§ **Exercise goal**:
Lay out the records below as a Markdown table with two columns, Row and Line. Give each non-blank line its own numbered row and leave out the blank lines.

(Dataset records)
..............................

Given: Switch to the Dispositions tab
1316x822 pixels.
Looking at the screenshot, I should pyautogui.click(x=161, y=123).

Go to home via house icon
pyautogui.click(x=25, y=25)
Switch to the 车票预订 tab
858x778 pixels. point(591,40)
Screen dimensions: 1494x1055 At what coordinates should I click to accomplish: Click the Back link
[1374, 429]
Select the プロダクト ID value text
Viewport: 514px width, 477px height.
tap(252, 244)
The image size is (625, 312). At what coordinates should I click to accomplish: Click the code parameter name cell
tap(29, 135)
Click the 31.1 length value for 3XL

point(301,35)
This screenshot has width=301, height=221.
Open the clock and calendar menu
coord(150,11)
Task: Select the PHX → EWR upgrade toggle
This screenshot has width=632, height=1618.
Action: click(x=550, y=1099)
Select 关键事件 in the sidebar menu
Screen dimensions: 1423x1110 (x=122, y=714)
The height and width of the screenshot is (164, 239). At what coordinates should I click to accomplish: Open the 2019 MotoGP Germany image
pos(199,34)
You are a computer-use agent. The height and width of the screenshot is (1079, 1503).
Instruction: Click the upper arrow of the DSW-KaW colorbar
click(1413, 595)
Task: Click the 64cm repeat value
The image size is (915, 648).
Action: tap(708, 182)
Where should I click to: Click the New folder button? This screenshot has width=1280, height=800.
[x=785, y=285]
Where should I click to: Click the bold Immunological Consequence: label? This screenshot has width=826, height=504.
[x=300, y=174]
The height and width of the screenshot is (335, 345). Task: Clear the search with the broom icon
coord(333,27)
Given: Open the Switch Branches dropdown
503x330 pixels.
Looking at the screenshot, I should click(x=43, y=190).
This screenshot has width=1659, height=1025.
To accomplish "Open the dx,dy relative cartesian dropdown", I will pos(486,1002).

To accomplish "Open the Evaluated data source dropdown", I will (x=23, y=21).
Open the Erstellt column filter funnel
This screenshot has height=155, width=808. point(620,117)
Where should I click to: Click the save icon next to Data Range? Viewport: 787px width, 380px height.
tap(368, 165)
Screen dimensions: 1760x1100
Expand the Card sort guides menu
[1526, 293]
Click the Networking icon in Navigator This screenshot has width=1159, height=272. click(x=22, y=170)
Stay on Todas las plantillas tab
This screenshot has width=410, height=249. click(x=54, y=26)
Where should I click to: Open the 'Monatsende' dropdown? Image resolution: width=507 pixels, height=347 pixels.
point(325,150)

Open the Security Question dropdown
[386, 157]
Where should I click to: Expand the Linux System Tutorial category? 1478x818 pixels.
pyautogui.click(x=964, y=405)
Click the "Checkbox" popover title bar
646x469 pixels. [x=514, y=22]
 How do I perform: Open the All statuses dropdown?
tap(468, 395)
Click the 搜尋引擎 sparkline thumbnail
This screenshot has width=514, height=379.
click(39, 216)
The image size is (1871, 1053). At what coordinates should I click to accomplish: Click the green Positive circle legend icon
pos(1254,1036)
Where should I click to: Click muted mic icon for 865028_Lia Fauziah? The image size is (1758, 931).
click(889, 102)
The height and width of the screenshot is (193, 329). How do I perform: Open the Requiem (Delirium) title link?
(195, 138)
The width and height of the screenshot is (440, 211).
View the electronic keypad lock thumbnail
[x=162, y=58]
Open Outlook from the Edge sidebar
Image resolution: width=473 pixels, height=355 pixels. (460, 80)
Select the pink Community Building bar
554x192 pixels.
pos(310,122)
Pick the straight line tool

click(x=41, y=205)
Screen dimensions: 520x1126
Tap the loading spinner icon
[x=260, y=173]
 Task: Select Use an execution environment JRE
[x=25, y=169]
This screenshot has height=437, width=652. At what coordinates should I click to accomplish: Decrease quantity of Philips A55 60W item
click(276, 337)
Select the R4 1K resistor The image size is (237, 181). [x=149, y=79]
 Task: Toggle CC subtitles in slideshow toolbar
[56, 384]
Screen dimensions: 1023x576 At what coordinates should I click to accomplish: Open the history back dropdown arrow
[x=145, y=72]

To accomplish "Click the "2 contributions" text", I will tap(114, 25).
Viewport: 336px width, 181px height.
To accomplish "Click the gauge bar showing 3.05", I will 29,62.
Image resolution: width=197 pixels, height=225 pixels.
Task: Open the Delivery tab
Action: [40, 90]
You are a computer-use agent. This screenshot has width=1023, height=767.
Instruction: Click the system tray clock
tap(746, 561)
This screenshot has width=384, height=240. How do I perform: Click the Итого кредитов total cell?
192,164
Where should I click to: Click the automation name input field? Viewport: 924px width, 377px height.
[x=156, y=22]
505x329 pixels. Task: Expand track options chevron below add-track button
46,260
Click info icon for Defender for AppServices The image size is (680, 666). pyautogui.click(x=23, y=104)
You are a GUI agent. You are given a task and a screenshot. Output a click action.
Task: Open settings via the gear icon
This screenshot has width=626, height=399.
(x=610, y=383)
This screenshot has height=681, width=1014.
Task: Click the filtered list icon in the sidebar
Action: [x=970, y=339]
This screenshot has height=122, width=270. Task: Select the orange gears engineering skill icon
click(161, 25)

..............................

§ **Full response**:
| Row | Line |
|---|---|
| 1 | Given: Switch to the Dispositions tab |
| 2 | 1316x822 pixels. |
| 3 | Looking at the screenshot, I should pyautogui.click(x=161, y=123). |
| 4 | Go to home via house icon |
| 5 | pyautogui.click(x=25, y=25) |
| 6 | Switch to the 车票预订 tab |
| 7 | 858x778 pixels. point(591,40) |
| 8 | Screen dimensions: 1494x1055 At what coordinates should I click to accomplish: Click the Back link |
| 9 | [1374, 429] |
| 10 | Select the プロダクト ID value text |
| 11 | Viewport: 514px width, 477px height. |
| 12 | tap(252, 244) |
| 13 | The image size is (625, 312). At what coordinates should I click to accomplish: Click the code parameter name cell |
| 14 | tap(29, 135) |
| 15 | Click the 31.1 length value for 3XL |
| 16 | point(301,35) |
| 17 | This screenshot has width=301, height=221. |
| 18 | Open the clock and calendar menu |
| 19 | coord(150,11) |
| 20 | Task: Select the PHX → EWR upgrade toggle |
| 21 | This screenshot has width=632, height=1618. |
| 22 | Action: click(x=550, y=1099) |
| 23 | Select 关键事件 in the sidebar menu |
| 24 | Screen dimensions: 1423x1110 (x=122, y=714) |
| 25 | The height and width of the screenshot is (164, 239). At what coordinates should I click to accomplish: Open the 2019 MotoGP Germany image |
| 26 | pos(199,34) |
| 27 | You are a computer-use agent. The height and width of the screenshot is (1079, 1503). |
| 28 | Instruction: Click the upper arrow of the DSW-KaW colorbar |
| 29 | click(1413, 595) |
| 30 | Task: Click the 64cm repeat value |
| 31 | The image size is (915, 648). |
| 32 | Action: tap(708, 182) |
| 33 | Where should I click to: Click the New folder button? This screenshot has width=1280, height=800. |
| 34 | [x=785, y=285] |
| 35 | Where should I click to: Click the bold Immunological Consequence: label? This screenshot has width=826, height=504. |
| 36 | [x=300, y=174] |
| 37 | The height and width of the screenshot is (335, 345). Task: Clear the search with the broom icon |
| 38 | coord(333,27) |
| 39 | Given: Open the Switch Branches dropdown |
| 40 | 503x330 pixels. |
| 41 | Looking at the screenshot, I should click(x=43, y=190). |
| 42 | This screenshot has width=1659, height=1025. |
| 43 | To accomplish "Open the dx,dy relative cartesian dropdown", I will pos(486,1002). |
| 44 | To accomplish "Open the Evaluated data source dropdown", I will (x=23, y=21). |
| 45 | Open the Erstellt column filter funnel |
| 46 | This screenshot has height=155, width=808. point(620,117) |
| 47 | Where should I click to: Click the save icon next to Data Range? Viewport: 787px width, 380px height. |
| 48 | tap(368, 165) |
| 49 | Screen dimensions: 1760x1100 |
| 50 | Expand the Card sort guides menu |
| 51 | [1526, 293] |
| 52 | Click the Networking icon in Navigator This screenshot has width=1159, height=272. click(x=22, y=170) |
| 53 | Stay on Todas las plantillas tab |
| 54 | This screenshot has width=410, height=249. click(x=54, y=26) |
| 55 | Where should I click to: Open the 'Monatsende' dropdown? Image resolution: width=507 pixels, height=347 pixels. |
| 56 | point(325,150) |
| 57 | Open the Security Question dropdown |
| 58 | [386, 157] |
| 59 | Where should I click to: Expand the Linux System Tutorial category? 1478x818 pixels. |
| 60 | pyautogui.click(x=964, y=405) |
| 61 | Click the "Checkbox" popover title bar |
| 62 | 646x469 pixels. [x=514, y=22] |
| 63 |  How do I perform: Open the All statuses dropdown? |
| 64 | tap(468, 395) |
| 65 | Click the 搜尋引擎 sparkline thumbnail |
| 66 | This screenshot has width=514, height=379. |
| 67 | click(39, 216) |
| 68 | The image size is (1871, 1053). At what coordinates should I click to accomplish: Click the green Positive circle legend icon |
| 69 | pos(1254,1036) |
| 70 | Where should I click to: Click muted mic icon for 865028_Lia Fauziah? The image size is (1758, 931). |
| 71 | click(889, 102) |
| 72 | The height and width of the screenshot is (193, 329). How do I perform: Open the Requiem (Delirium) title link? |
| 73 | (195, 138) |
| 74 | The width and height of the screenshot is (440, 211). |
| 75 | View the electronic keypad lock thumbnail |
| 76 | [x=162, y=58] |
| 77 | Open Outlook from the Edge sidebar |
| 78 | Image resolution: width=473 pixels, height=355 pixels. (460, 80) |
| 79 | Select the pink Community Building bar |
| 80 | 554x192 pixels. |
| 81 | pos(310,122) |
| 82 | Pick the straight line tool |
| 83 | click(x=41, y=205) |
| 84 | Screen dimensions: 520x1126 |
| 85 | Tap the loading spinner icon |
| 86 | [x=260, y=173] |
| 87 |  Task: Select Use an execution environment JRE |
| 88 | [x=25, y=169] |
| 89 | This screenshot has height=437, width=652. At what coordinates should I click to accomplish: Decrease quantity of Philips A55 60W item |
| 90 | click(276, 337) |
| 91 | Select the R4 1K resistor The image size is (237, 181). [x=149, y=79] |
| 92 |  Task: Toggle CC subtitles in slideshow toolbar |
| 93 | [56, 384] |
| 94 | Screen dimensions: 1023x576 At what coordinates should I click to accomplish: Open the history back dropdown arrow |
| 95 | [x=145, y=72] |
| 96 | To accomplish "Click the "2 contributions" text", I will tap(114, 25). |
| 97 | Viewport: 336px width, 181px height. |
| 98 | To accomplish "Click the gauge bar showing 3.05", I will 29,62. |
| 99 | Image resolution: width=197 pixels, height=225 pixels. |
| 100 | Task: Open the Delivery tab |
| 101 | Action: [40, 90] |
| 102 | You are a computer-use agent. This screenshot has width=1023, height=767. |
| 103 | Instruction: Click the system tray clock |
| 104 | tap(746, 561) |
| 105 | This screenshot has width=384, height=240. How do I perform: Click the Итого кредитов total cell? |
| 106 | 192,164 |
| 107 | Where should I click to: Click the automation name input field? Viewport: 924px width, 377px height. |
| 108 | [x=156, y=22] |
| 109 | 505x329 pixels. Task: Expand track options chevron below add-track button |
| 110 | 46,260 |
| 111 | Click info icon for Defender for AppServices The image size is (680, 666). pyautogui.click(x=23, y=104) |
| 112 | You are a GUI agent. You are given a task and a screenshot. Output a click action. |
| 113 | Task: Open settings via the gear icon |
| 114 | This screenshot has width=626, height=399. |
| 115 | (x=610, y=383) |
| 116 | This screenshot has height=681, width=1014. |
| 117 | Task: Click the filtered list icon in the sidebar |
| 118 | Action: [x=970, y=339] |
| 119 | This screenshot has height=122, width=270. Task: Select the orange gears engineering skill icon |
| 120 | click(161, 25) |